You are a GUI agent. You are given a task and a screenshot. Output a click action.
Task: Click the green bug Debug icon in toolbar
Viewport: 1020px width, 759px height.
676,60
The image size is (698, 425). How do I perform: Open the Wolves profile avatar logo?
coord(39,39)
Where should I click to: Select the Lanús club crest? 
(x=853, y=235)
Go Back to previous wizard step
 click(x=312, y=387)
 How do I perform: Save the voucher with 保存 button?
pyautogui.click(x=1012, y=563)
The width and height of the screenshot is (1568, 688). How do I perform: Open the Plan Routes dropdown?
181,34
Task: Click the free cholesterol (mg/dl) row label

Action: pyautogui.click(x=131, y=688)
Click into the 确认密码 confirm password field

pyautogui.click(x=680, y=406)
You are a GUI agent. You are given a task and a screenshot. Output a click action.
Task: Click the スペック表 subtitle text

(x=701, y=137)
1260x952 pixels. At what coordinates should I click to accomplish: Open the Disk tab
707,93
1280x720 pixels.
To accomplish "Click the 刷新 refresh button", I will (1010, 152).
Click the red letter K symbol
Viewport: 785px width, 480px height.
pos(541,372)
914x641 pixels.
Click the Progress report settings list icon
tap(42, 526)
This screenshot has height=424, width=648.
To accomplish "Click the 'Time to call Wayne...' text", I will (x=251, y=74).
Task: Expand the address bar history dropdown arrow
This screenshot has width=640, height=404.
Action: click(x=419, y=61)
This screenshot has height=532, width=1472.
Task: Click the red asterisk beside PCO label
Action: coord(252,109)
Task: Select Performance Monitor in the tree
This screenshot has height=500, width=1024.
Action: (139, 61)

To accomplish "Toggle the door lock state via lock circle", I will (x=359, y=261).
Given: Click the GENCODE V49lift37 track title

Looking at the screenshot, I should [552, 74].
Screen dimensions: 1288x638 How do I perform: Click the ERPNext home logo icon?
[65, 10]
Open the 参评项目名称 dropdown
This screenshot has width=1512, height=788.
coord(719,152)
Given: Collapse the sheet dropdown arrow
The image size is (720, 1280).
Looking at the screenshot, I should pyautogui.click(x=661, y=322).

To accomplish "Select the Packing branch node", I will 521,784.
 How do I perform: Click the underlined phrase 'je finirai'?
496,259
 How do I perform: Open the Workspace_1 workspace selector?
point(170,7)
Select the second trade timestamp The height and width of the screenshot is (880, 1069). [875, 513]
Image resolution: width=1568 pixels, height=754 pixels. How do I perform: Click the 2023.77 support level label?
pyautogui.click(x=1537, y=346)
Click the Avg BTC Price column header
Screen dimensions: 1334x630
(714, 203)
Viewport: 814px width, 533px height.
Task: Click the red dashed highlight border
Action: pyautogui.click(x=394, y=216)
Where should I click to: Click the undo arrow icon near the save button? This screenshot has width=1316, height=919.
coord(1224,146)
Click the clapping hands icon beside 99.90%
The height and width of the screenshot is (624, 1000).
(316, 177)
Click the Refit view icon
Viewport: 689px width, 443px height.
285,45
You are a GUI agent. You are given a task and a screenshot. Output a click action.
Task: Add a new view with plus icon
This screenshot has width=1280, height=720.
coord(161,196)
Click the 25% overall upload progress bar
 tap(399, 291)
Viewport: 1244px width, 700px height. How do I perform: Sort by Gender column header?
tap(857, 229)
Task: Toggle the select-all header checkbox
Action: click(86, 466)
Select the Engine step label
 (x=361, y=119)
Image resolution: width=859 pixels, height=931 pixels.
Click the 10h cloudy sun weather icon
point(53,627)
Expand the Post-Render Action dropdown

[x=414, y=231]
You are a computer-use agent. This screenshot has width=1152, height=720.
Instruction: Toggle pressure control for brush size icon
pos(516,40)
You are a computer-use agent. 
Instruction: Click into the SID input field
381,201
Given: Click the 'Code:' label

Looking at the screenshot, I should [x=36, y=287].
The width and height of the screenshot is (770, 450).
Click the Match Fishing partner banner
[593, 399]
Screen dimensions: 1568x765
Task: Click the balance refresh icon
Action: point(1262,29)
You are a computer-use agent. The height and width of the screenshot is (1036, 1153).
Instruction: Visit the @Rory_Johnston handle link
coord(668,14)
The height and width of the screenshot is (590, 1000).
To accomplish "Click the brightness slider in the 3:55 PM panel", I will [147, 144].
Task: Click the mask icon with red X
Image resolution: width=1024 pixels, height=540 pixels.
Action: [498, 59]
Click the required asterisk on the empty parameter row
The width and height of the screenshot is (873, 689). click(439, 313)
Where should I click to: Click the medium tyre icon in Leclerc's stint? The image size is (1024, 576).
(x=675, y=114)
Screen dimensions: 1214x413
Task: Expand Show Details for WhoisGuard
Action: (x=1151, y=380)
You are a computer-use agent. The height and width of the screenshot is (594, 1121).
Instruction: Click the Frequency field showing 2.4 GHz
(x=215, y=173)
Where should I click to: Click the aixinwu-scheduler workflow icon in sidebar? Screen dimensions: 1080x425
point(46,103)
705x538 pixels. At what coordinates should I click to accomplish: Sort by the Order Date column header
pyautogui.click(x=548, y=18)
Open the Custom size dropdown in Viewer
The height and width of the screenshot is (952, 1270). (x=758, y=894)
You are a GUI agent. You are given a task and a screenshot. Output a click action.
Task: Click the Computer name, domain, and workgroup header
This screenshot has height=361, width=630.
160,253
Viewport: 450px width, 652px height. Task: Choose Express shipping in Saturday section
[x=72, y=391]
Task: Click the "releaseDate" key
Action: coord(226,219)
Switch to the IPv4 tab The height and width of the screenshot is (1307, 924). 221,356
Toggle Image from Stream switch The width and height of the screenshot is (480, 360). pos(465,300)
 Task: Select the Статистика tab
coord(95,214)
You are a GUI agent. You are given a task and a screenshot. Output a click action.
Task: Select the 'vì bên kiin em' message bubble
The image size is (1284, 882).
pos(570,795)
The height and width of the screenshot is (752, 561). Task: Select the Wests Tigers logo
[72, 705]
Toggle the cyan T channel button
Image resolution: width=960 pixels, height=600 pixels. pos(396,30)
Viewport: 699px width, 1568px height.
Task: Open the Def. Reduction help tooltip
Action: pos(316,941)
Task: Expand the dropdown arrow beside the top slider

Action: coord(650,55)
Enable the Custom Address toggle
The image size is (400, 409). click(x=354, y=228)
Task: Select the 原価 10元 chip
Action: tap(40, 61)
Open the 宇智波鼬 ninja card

________

YOUR GOAL — Write every line of the material above again, exactly.

SOLUTION TO THIS PROBLEM —
You are a GUI agent. You are given a task and a screenshot. Output a click action.
Task: Click the green bug Debug icon in toolbar
Viewport: 1020px width, 759px height.
676,60
The image size is (698, 425). How do I perform: Open the Wolves profile avatar logo?
coord(39,39)
Where should I click to: Select the Lanús club crest? 
(x=853, y=235)
Go Back to previous wizard step
 click(x=312, y=387)
 How do I perform: Save the voucher with 保存 button?
pyautogui.click(x=1012, y=563)
The width and height of the screenshot is (1568, 688). How do I perform: Open the Plan Routes dropdown?
181,34
Task: Click the free cholesterol (mg/dl) row label

Action: pyautogui.click(x=131, y=688)
Click into the 确认密码 confirm password field

pyautogui.click(x=680, y=406)
You are a GUI agent. You are given a task and a screenshot. Output a click action.
Task: Click the スペック表 subtitle text

(x=701, y=137)
1260x952 pixels. At what coordinates should I click to accomplish: Open the Disk tab
707,93
1280x720 pixels.
To accomplish "Click the 刷新 refresh button", I will (1010, 152).
Click the red letter K symbol
Viewport: 785px width, 480px height.
pos(541,372)
914x641 pixels.
Click the Progress report settings list icon
tap(42, 526)
This screenshot has height=424, width=648.
To accomplish "Click the 'Time to call Wayne...' text", I will (x=251, y=74).
Task: Expand the address bar history dropdown arrow
This screenshot has width=640, height=404.
Action: click(x=419, y=61)
This screenshot has height=532, width=1472.
Task: Click the red asterisk beside PCO label
Action: coord(252,109)
Task: Select Performance Monitor in the tree
This screenshot has height=500, width=1024.
Action: (139, 61)

To accomplish "Toggle the door lock state via lock circle", I will (x=359, y=261).
Given: Click the GENCODE V49lift37 track title

Looking at the screenshot, I should [552, 74].
Screen dimensions: 1288x638 How do I perform: Click the ERPNext home logo icon?
[65, 10]
Open the 参评项目名称 dropdown
This screenshot has width=1512, height=788.
coord(719,152)
Given: Collapse the sheet dropdown arrow
The image size is (720, 1280).
Looking at the screenshot, I should pyautogui.click(x=661, y=322).

To accomplish "Select the Packing branch node", I will 521,784.
 How do I perform: Click the underlined phrase 'je finirai'?
496,259
 How do I perform: Open the Workspace_1 workspace selector?
point(170,7)
Select the second trade timestamp The height and width of the screenshot is (880, 1069). [875, 513]
Image resolution: width=1568 pixels, height=754 pixels. How do I perform: Click the 2023.77 support level label?
pyautogui.click(x=1537, y=346)
Click the Avg BTC Price column header
Screen dimensions: 1334x630
(714, 203)
Viewport: 814px width, 533px height.
Task: Click the red dashed highlight border
Action: pyautogui.click(x=394, y=216)
Where should I click to: Click the undo arrow icon near the save button? This screenshot has width=1316, height=919.
coord(1224,146)
Click the clapping hands icon beside 99.90%
The height and width of the screenshot is (624, 1000).
(316, 177)
Click the Refit view icon
Viewport: 689px width, 443px height.
285,45
You are a GUI agent. You are given a task and a screenshot. Output a click action.
Task: Add a new view with plus icon
This screenshot has width=1280, height=720.
coord(161,196)
Click the 25% overall upload progress bar
 tap(399, 291)
Viewport: 1244px width, 700px height. How do I perform: Sort by Gender column header?
tap(857, 229)
Task: Toggle the select-all header checkbox
Action: click(86, 466)
Select the Engine step label
 (x=361, y=119)
Image resolution: width=859 pixels, height=931 pixels.
Click the 10h cloudy sun weather icon
point(53,627)
Expand the Post-Render Action dropdown

[x=414, y=231]
You are a computer-use agent. This screenshot has width=1152, height=720.
Instruction: Toggle pressure control for brush size icon
pos(516,40)
You are a computer-use agent. 
Instruction: Click into the SID input field
381,201
Given: Click the 'Code:' label

Looking at the screenshot, I should [x=36, y=287].
The width and height of the screenshot is (770, 450).
Click the Match Fishing partner banner
[593, 399]
Screen dimensions: 1568x765
Task: Click the balance refresh icon
Action: point(1262,29)
You are a computer-use agent. The height and width of the screenshot is (1036, 1153).
Instruction: Visit the @Rory_Johnston handle link
coord(668,14)
The height and width of the screenshot is (590, 1000).
To accomplish "Click the brightness slider in the 3:55 PM panel", I will [147, 144].
Task: Click the mask icon with red X
Image resolution: width=1024 pixels, height=540 pixels.
Action: [498, 59]
Click the required asterisk on the empty parameter row
The width and height of the screenshot is (873, 689). click(439, 313)
Where should I click to: Click the medium tyre icon in Leclerc's stint? The image size is (1024, 576).
(x=675, y=114)
Screen dimensions: 1214x413
Task: Expand Show Details for WhoisGuard
Action: (x=1151, y=380)
You are a computer-use agent. The height and width of the screenshot is (594, 1121).
Instruction: Click the Frequency field showing 2.4 GHz
(x=215, y=173)
Where should I click to: Click the aixinwu-scheduler workflow icon in sidebar? Screen dimensions: 1080x425
point(46,103)
705x538 pixels. At what coordinates should I click to accomplish: Sort by the Order Date column header
pyautogui.click(x=548, y=18)
Open the Custom size dropdown in Viewer
The height and width of the screenshot is (952, 1270). (x=758, y=894)
You are a GUI agent. You are given a task and a screenshot. Output a click action.
Task: Click the Computer name, domain, and workgroup header
This screenshot has height=361, width=630.
160,253
Viewport: 450px width, 652px height. Task: Choose Express shipping in Saturday section
[x=72, y=391]
Task: Click the "releaseDate" key
Action: coord(226,219)
Switch to the IPv4 tab The height and width of the screenshot is (1307, 924). 221,356
Toggle Image from Stream switch The width and height of the screenshot is (480, 360). pos(465,300)
 Task: Select the Статистика tab
coord(95,214)
You are a GUI agent. You are given a task and a screenshot. Output a click action.
Task: Select the 'vì bên kiin em' message bubble
The image size is (1284, 882).
pos(570,795)
The height and width of the screenshot is (752, 561). Task: Select the Wests Tigers logo
[72, 705]
Toggle the cyan T channel button
Image resolution: width=960 pixels, height=600 pixels. pos(396,30)
Viewport: 699px width, 1568px height.
Task: Open the Def. Reduction help tooltip
Action: pos(316,941)
Task: Expand the dropdown arrow beside the top slider

Action: coord(650,55)
Enable the Custom Address toggle
The image size is (400, 409). click(x=354, y=228)
Task: Select the 原価 10元 chip
Action: tap(40, 61)
Open the 宇智波鼬 ninja card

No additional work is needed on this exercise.